Richard Allen Boone was born in Los Angeles, California, to Cecile Lillian (Beckerman) and Kirk Etna Boone, a wealthy corporate lawyer. His maternal grandparents were Russian Jewish immigrants, while his father was descended from a brother of frontiersmen Daniel Boone and Squire Boone.
Richard was a college student, boxer, painter and oil-field laborer before ending up in the U.S. Navy during World War II. After the war he used the G.I. Bill to study acting with the Actor’s Studio in New York. Serious and methodical, Boone debuted on Broadway in the play “Medea”. Other plays followed, as did occasional TV work. In 1950 20th Century-Fox signed him to a contract and he made his screen debut in Halls of Montezuma (1951), playing a Marine officer. Tall and craggy, Boone was continually cast in a number of war and western movies. He also tackled roles such as Pontius Pilate in The Robe (1953) and a police detective in Vicki (1953). In 1954 he was cast as Dr. Konrad Styner in the pioneering medical series Medic (1954), which was a critical but not a ratings success. This role lasted for two years, but in the meantime, he continued to appear in westerns and war movies.
In 1957 he played Dr. Wright, who treats Elizabeth for her memory lapses, in Lizzie (1957).
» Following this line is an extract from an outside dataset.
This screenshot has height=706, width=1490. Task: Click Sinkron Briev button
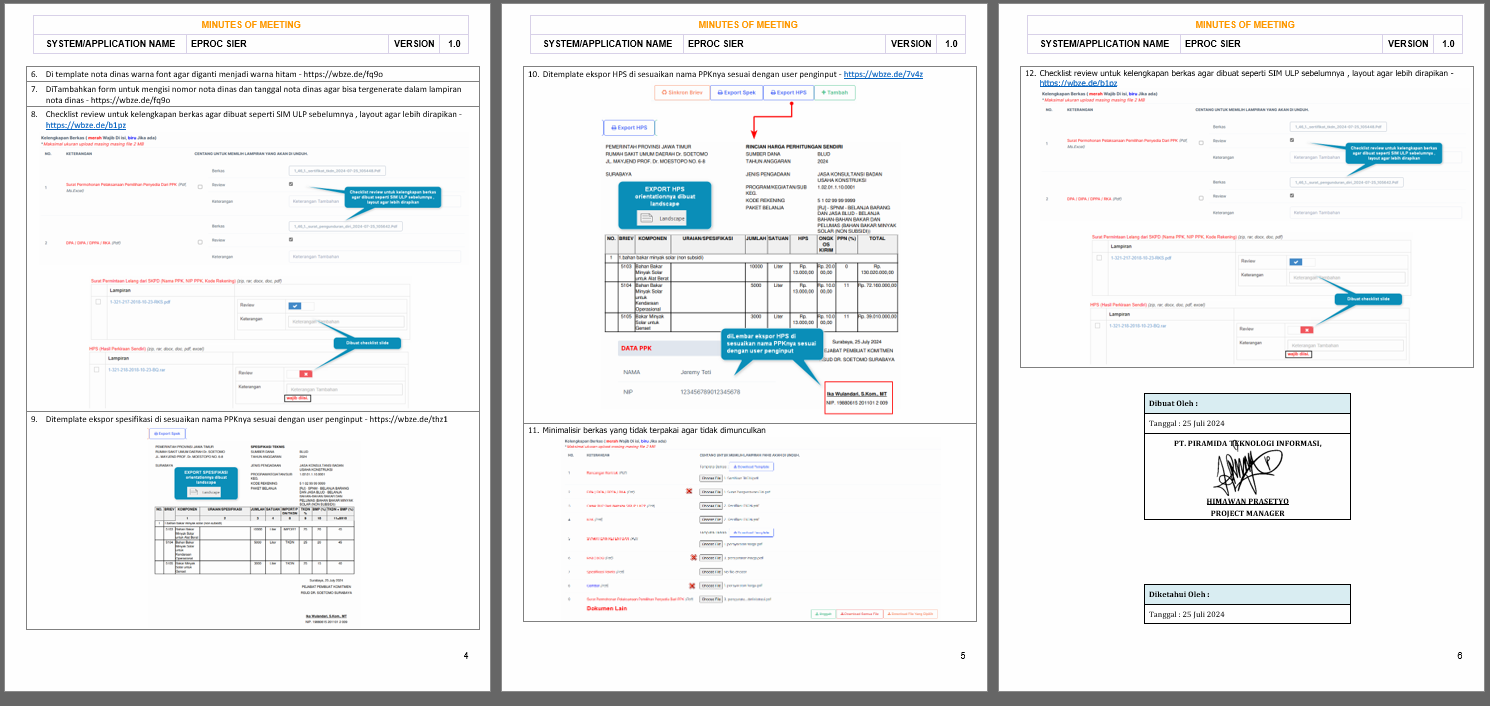click(682, 92)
It was also in that year that Boone was cast in what is his best-known role, the cultured gunfighter Paladin in the highly regarded western series Have Gun – Will Travel (1957). Although a gun for hire, Paladin was usually a moral one, did the job and lived at the Hotel Carlton in San Francisco. Immensely popular, the show made Boone a star. The series lasted six years, and in addition to starring in it, Boone also directed some episodes. He still kept busy on the big screen during the series’ run, appearing as Sam Houston in the John Wayne epic The Alamo (1960), and as a weary cavalry captain fighting Indians in A Thunder of Drums (1961). After Have Gun – Will Travel (1957) ended in 1963, Boone hosted a dramatic anthology series, The Richard Boone Show (1963), but it was not successful.
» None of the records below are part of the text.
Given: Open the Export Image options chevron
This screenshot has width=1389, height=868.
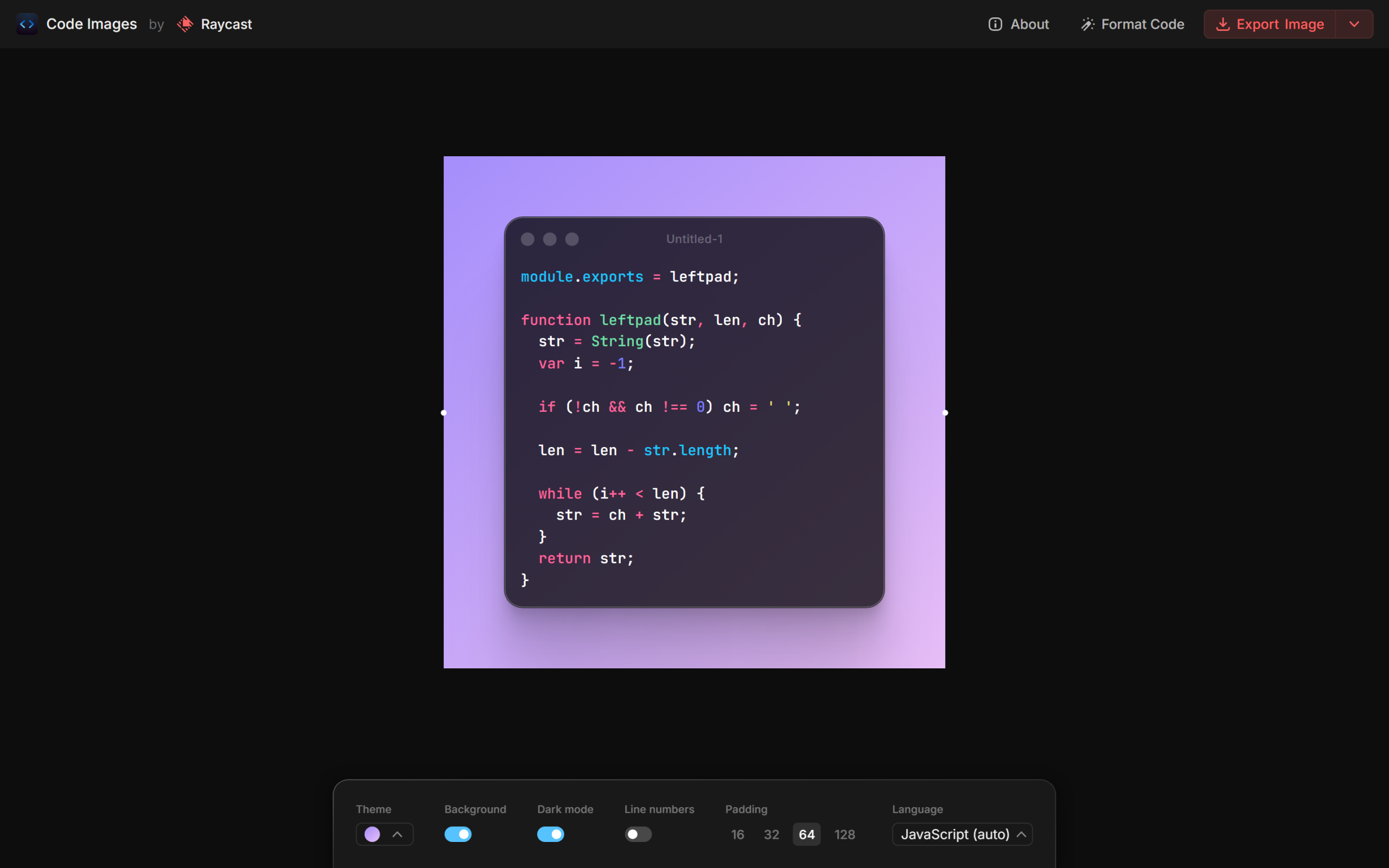Looking at the screenshot, I should (x=1354, y=24).
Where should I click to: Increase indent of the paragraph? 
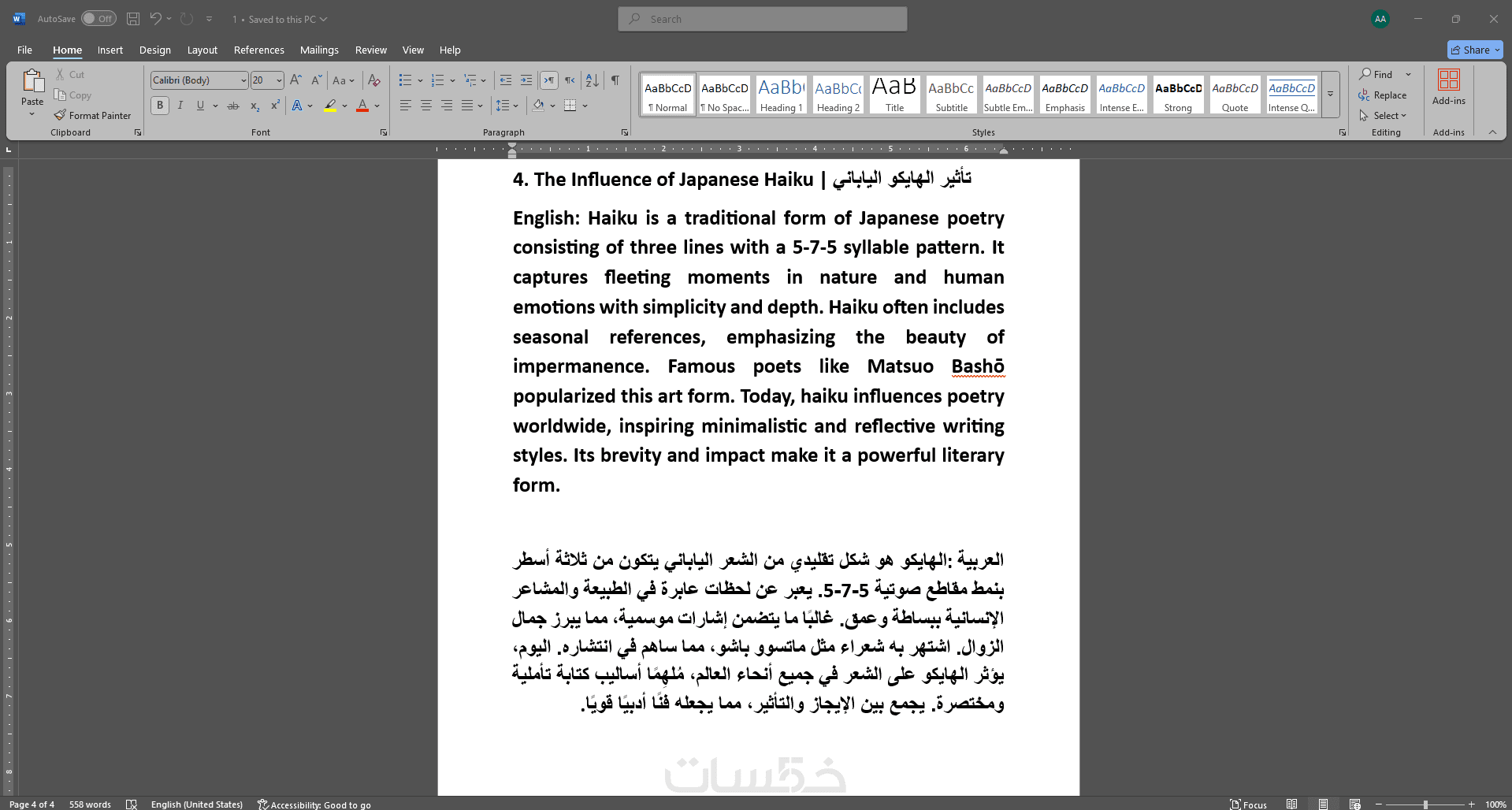click(x=526, y=80)
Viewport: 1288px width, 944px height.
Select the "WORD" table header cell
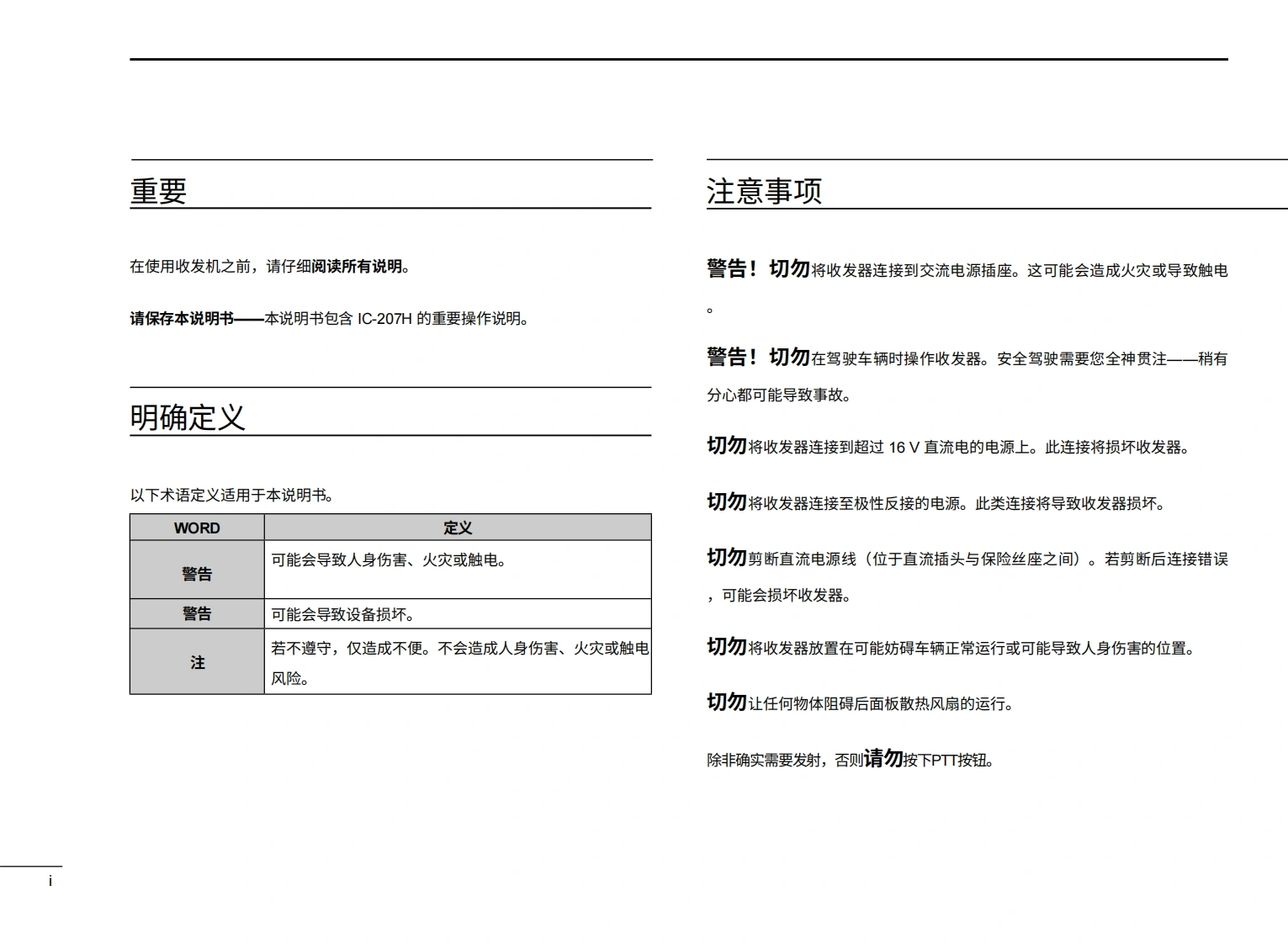click(x=197, y=528)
Boone moved to Hawaii for the next seven years. During this time he made a few Westerns, including the muscular Rio Conchos (1964), but he was largely absent from the screen. In the 1970s he moved to Florida, and resumed his film and TV career with a vengeance. In 1972 he again appeared on television in the Jack Webb-produced series Hec Ramsey (1972) (years before he had played a police captain in Webb’s first “Dragnet” film, Dragnet (1954)). Based on a real man, Hec was a tough, grizzled old frontier sheriff at the turn of the 20th century who, late in life, has studied the newest scientific theories of crime detection. His new boss, a much younger man, doesn’t always approve of Hec, his nonconformist style or his new methods. The series lasted for two years. Boone continued working until the end of the decade but died from throat cancer in 1981.